Barcoding Invariants and Their Equivalent Discriminating Power
Emerson G. Escolar, Woojin Kim
TL;DR
The paper develops a general, representation-theoretic framework for barcoding invariants in multi-parameter persistence by treating them as additive invariants on $K_0^{sp}(\mathcal{D})$ with a fixed basis. It proves that any two barcoding invariants sharing the same basis have equivalent discriminating power, meaning they induce isomorphic kernels, and thus new invariants add no generic advantage. It also shows that Möbius inversion preserves equivalence among invariants and that the generalized persistence diagram attains a universal role under suitable conditions, linking it with other interval-based invariants. The results unify and extend prior findings about interval barcodes, generalized ranks, and dim-hom invariants across finite and infinite posets, while suggesting that data-dependent methods are needed to leverage differences in practical settings.
Abstract
The persistence barcode (equivalently, the persistence diagram), which can be obtained from the interval decomposition of a persistence module, plays a pivotal role in applications of persistent homology.
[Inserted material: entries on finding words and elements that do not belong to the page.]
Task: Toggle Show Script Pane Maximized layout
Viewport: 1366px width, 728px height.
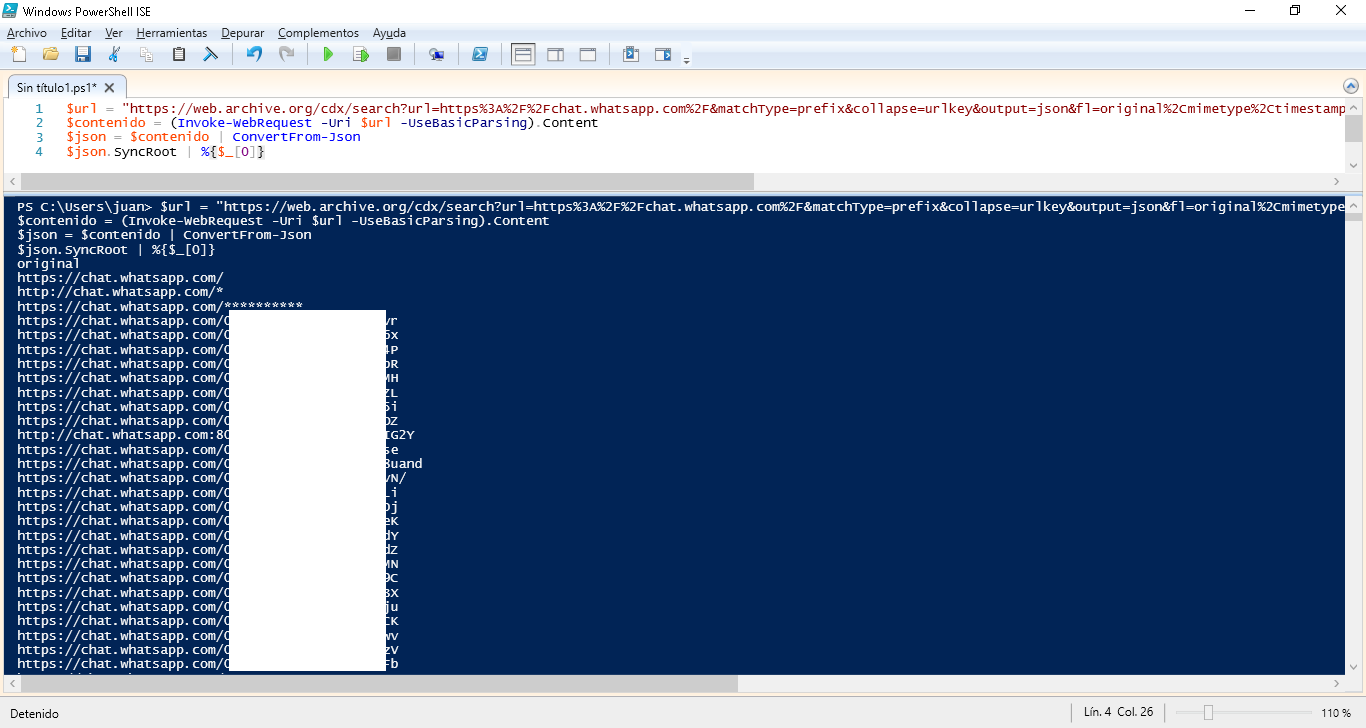Action: pos(588,54)
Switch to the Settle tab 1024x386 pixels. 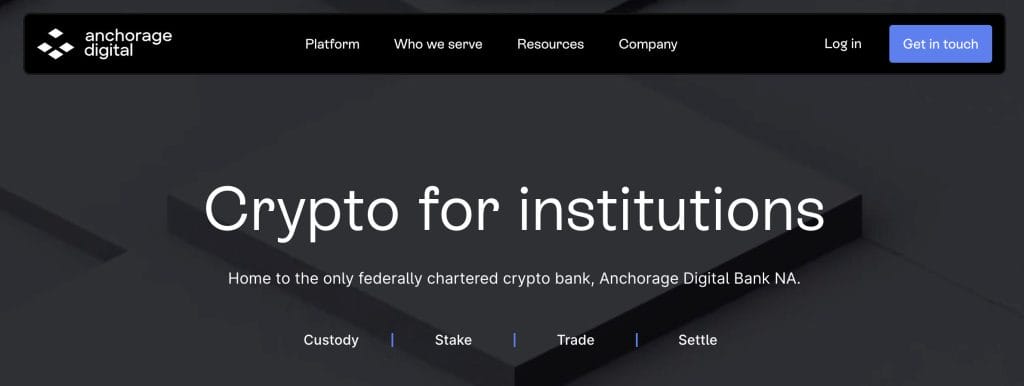point(697,340)
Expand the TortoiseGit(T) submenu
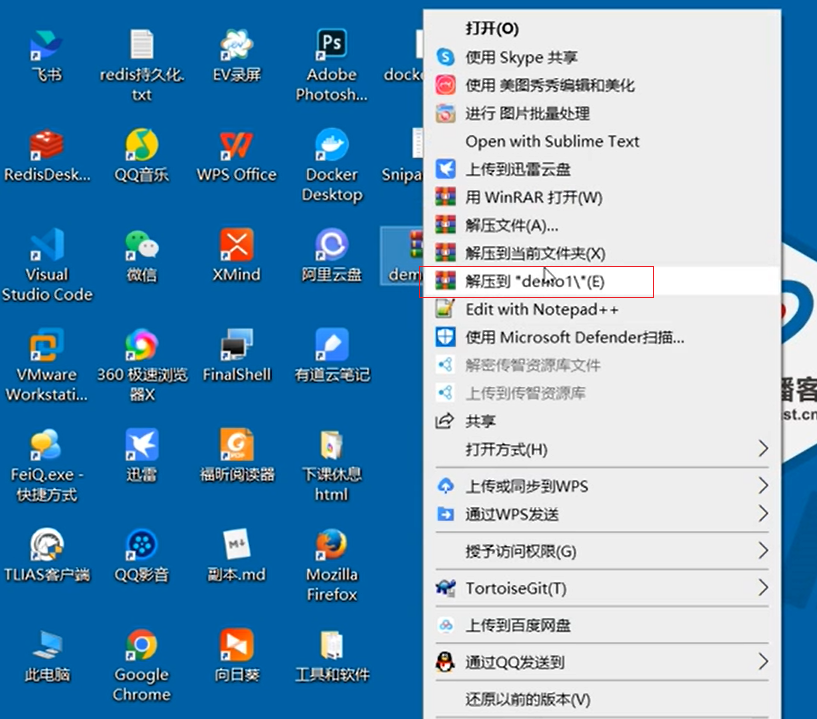This screenshot has height=719, width=817. click(601, 588)
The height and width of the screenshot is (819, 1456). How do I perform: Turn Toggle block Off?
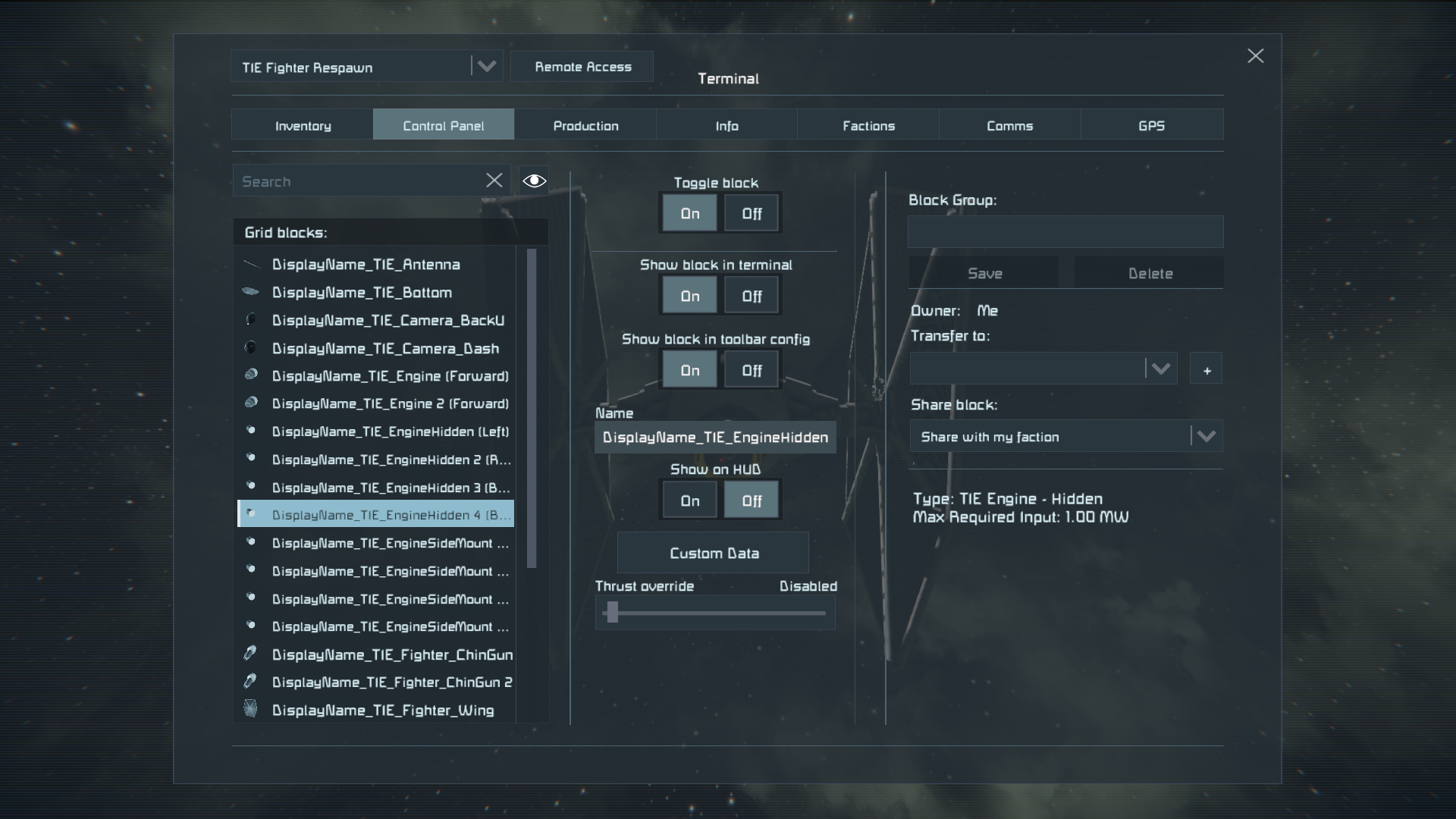[752, 214]
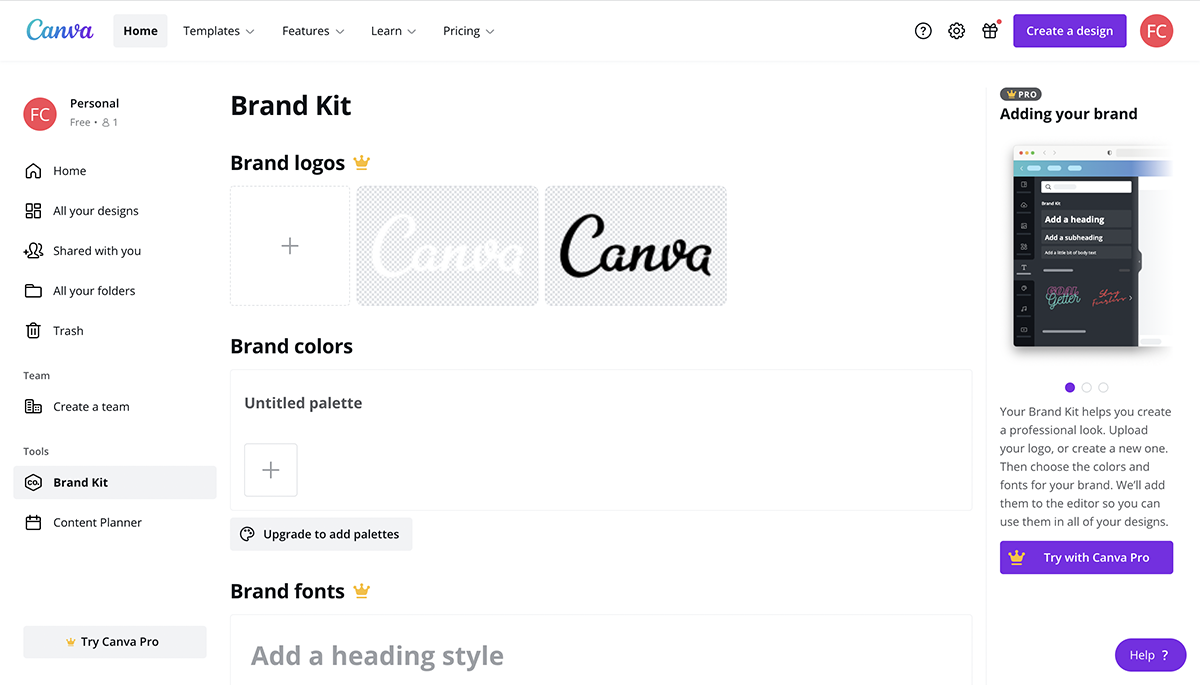Open All your folders
Image resolution: width=1200 pixels, height=685 pixels.
94,290
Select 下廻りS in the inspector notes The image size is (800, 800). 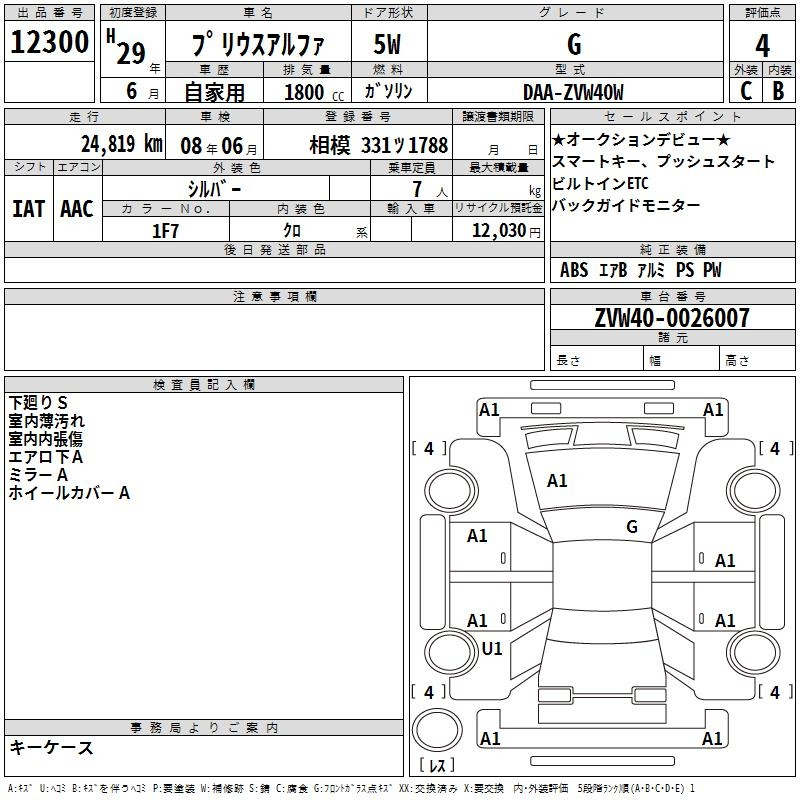coord(38,402)
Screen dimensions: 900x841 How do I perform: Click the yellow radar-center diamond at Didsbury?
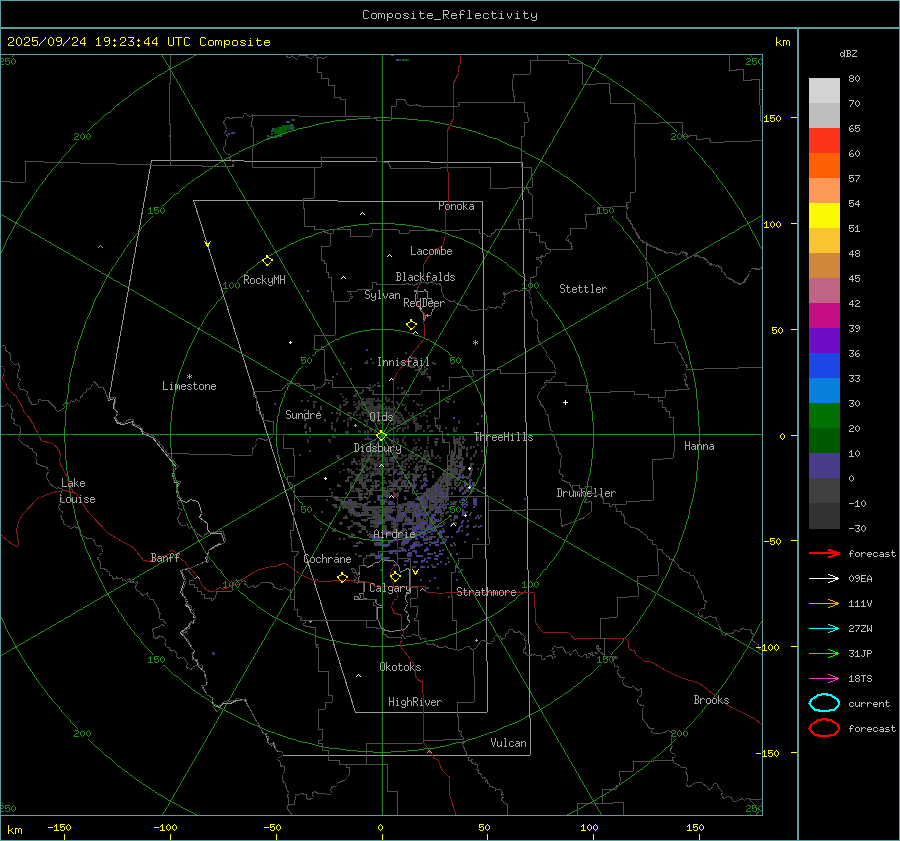(381, 435)
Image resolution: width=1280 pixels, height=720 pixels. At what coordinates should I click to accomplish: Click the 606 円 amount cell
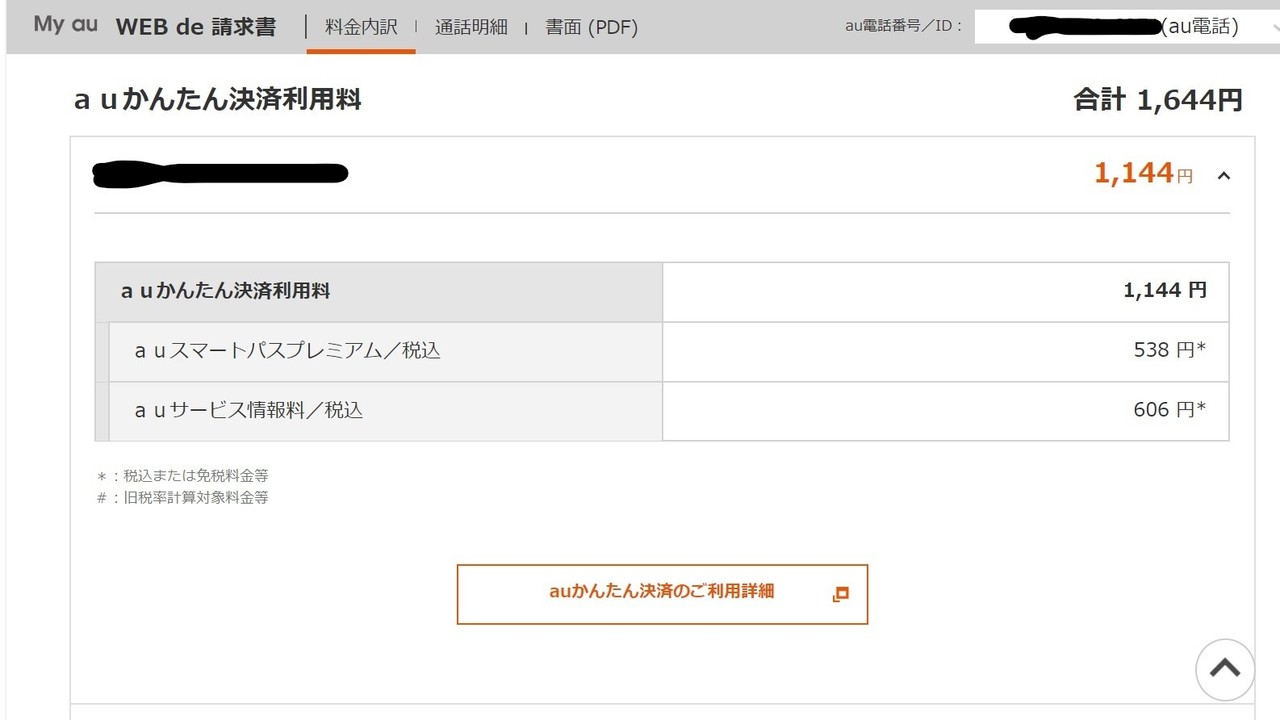(946, 411)
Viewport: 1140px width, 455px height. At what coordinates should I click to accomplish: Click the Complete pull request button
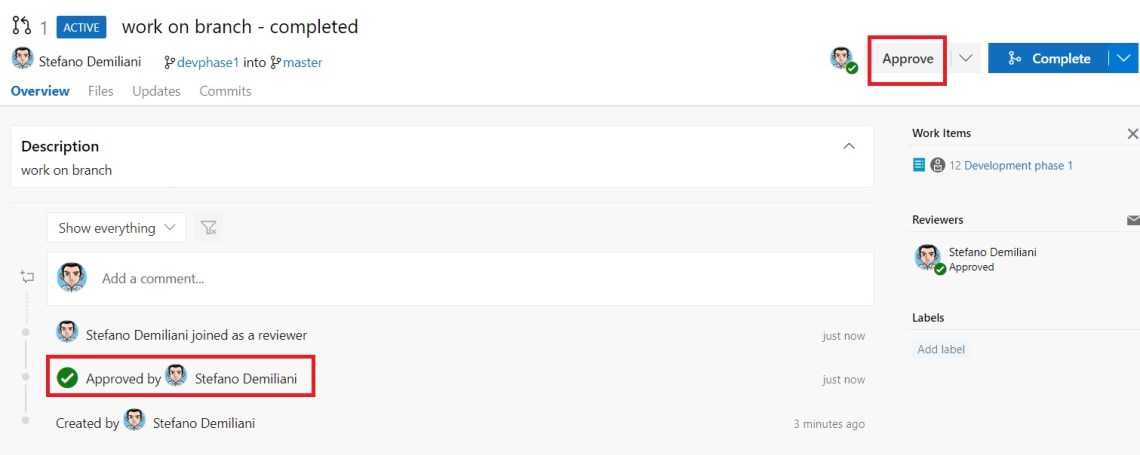coord(1048,58)
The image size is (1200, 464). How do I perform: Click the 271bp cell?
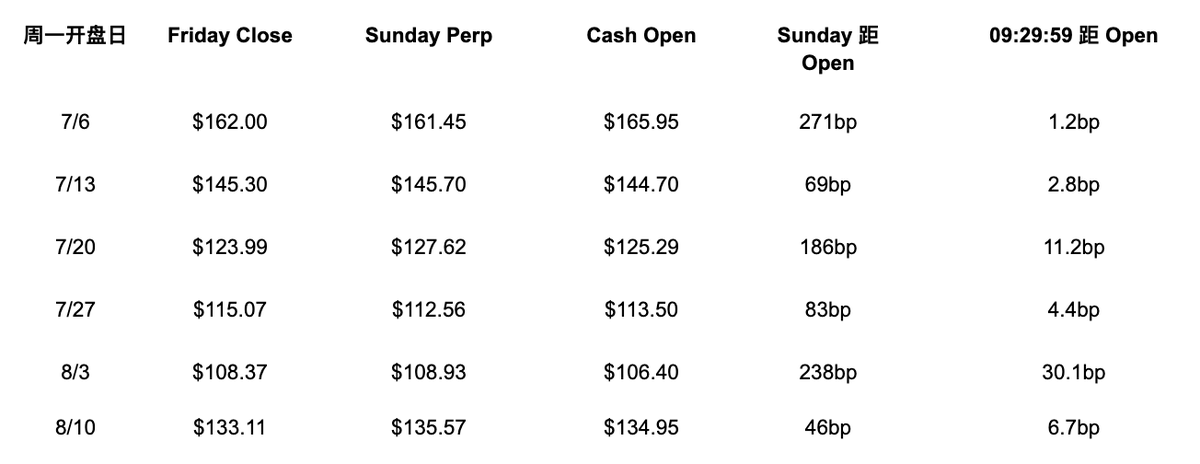coord(828,122)
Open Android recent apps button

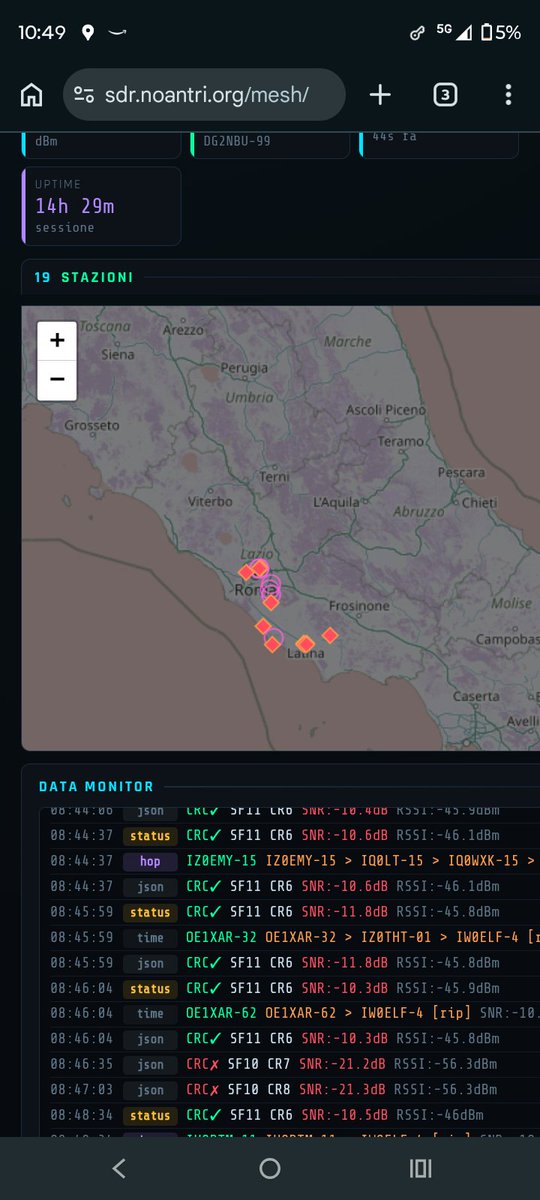pos(420,1168)
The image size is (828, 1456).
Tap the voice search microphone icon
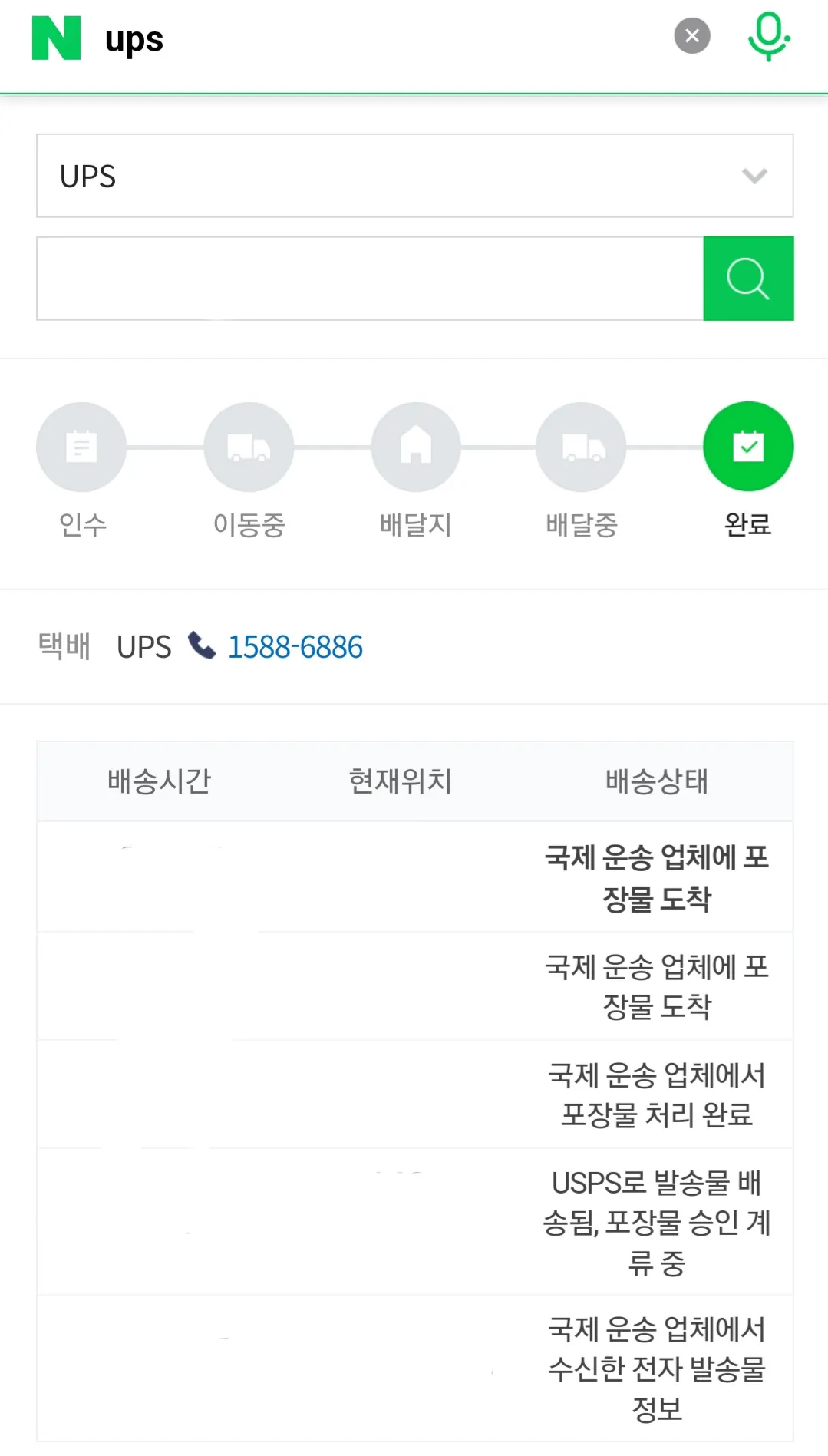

For multi-parameter persistent homology, which lacks a complete discrete invariant, and where persistence modules are no longer always interval decomposable, many alternative invariants have been proposed. Many of these invariants are akin to persistence barcodes, in that they assign (possibly signed) multisets of intervals. Furthermore, to any interval decomposable module, those invariants assign the multiset of intervals that correspond to its summands. Naturally, identifying the relationships among invariants of this type, or ordering them by their discriminating power, is a fundamental question. To address this, we formalize the notion of barcoding invariants and compare their discriminating powers. Notably, this formalization enables us to prove that all barcoding invariants with the same basis possess equivalent discriminating power. One implication of our result is that introducing a new barcoding invariant does not add any value in terms of its generic discriminating power, even if the new invariant is distinct from the existing barcoding invariants. This suggests the need for a more flexible and adaptable comparison framework for barcoding invariants. Along the way, we generalize several recent results on the discriminative power of invariants for poset representations within our unified framework.